Caching
Grimp uses a file-based cache to speed up subsequent builds of the graph:
>>> build_graph("somepackage", "anotherpackage") # Writes to a cache for the first time.
...
>>> build_graph("somepackage", "anotherpackage") # Second time it's run, it's much quicker.
What is cached?
Grimp caches the imports discovered through static analysis of the packages when it builds a graph.
It does not cache the results of any methods called on a graph, e.g. find_downstream_modules
.
Separate caches of imports are created depending the arguments passed to build_graph
. For example,
the following invocations will each have a separate cache and will not be able to make use of each
other’s work:
build_graph("mypackage")
build_graph("mypackage", "anotherpackage")

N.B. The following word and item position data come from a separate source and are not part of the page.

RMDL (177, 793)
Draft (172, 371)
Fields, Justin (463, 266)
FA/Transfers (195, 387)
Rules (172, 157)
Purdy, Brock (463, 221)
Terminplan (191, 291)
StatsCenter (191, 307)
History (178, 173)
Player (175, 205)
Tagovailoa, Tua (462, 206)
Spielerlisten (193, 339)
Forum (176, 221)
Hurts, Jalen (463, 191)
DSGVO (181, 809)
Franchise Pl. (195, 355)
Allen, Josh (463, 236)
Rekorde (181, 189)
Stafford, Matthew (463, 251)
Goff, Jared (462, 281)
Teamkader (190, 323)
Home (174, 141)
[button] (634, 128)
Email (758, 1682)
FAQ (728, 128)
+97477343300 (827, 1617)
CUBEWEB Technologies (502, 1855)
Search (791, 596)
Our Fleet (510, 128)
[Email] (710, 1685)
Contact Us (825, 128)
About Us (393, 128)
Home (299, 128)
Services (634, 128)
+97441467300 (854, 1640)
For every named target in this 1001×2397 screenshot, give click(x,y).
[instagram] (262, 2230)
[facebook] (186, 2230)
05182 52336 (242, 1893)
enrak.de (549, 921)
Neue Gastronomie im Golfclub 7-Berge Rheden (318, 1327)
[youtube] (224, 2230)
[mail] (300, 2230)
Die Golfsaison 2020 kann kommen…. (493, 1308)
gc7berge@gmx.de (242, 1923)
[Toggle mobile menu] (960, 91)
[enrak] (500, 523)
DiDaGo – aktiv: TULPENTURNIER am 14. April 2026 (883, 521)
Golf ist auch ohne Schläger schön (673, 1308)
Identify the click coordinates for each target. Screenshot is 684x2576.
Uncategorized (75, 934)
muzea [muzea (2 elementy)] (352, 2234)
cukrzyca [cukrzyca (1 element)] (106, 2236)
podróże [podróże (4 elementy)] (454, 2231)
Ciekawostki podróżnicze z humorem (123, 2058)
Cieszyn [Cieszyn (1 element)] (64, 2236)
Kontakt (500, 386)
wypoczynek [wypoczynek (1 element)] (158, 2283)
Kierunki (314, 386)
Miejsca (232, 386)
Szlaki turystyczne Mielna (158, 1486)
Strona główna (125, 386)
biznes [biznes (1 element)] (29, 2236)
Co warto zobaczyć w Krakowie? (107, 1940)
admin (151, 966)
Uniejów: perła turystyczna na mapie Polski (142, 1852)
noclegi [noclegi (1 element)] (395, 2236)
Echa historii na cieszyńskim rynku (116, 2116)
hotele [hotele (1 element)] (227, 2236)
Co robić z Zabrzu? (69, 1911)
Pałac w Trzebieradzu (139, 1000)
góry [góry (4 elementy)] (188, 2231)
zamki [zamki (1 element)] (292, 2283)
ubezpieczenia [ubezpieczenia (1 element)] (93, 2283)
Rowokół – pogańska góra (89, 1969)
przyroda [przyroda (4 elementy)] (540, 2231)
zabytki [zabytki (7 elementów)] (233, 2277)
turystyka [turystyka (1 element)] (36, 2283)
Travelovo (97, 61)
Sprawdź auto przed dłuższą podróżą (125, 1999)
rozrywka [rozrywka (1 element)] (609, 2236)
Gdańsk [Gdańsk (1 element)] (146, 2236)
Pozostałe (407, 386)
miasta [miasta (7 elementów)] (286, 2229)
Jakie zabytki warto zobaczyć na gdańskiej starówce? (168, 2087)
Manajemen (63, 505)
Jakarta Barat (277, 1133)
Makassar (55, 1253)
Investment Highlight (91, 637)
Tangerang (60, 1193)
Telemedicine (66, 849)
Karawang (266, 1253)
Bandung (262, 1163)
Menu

build_graph("mypackage", "anotherpackage", include_external_packages=True)
build_graph("mypackage", "anotherpackage", exclude_type_checking_imports=True)
Grimp can make use of cached results even if some of the modules change. For example,
if mypackage.foo
is changed, but all the other modules within mypackage
are left
untouched, Grimp will only need to rescan mypackage.foo
. This can have a significant
speed up effect when analysing large codebases in which only a small subset of files change
from run to run.
Grimp determines whether or not it needs to rescan a file based on its last modified time. This makes it very effective for local development, but is less effective in environments that reinstall the package under analysis between each build of the graph (e.g. on a continuous integration server).
Location of the cache
Cache files are written, by default, to a .grimp_cache
directory
in the current working directory. This directory can be changed by passing
cache_dir
to the build_graph
function, e.g.:
graph = grimp.build_graph("mypackage", cache_dir="/path/to/cache")
Disabling caching
To skip using (and writing to) the cache, pass cache_dir=None
to build_graph
:
graph = grimp.build_graph("mypackage", cache_dir=None)
Concurrency
Caching isn’t currently concurrency-safe. Specifically, if you have two concurrent processes writing to the same cache files, you might experience incorrect behaviour.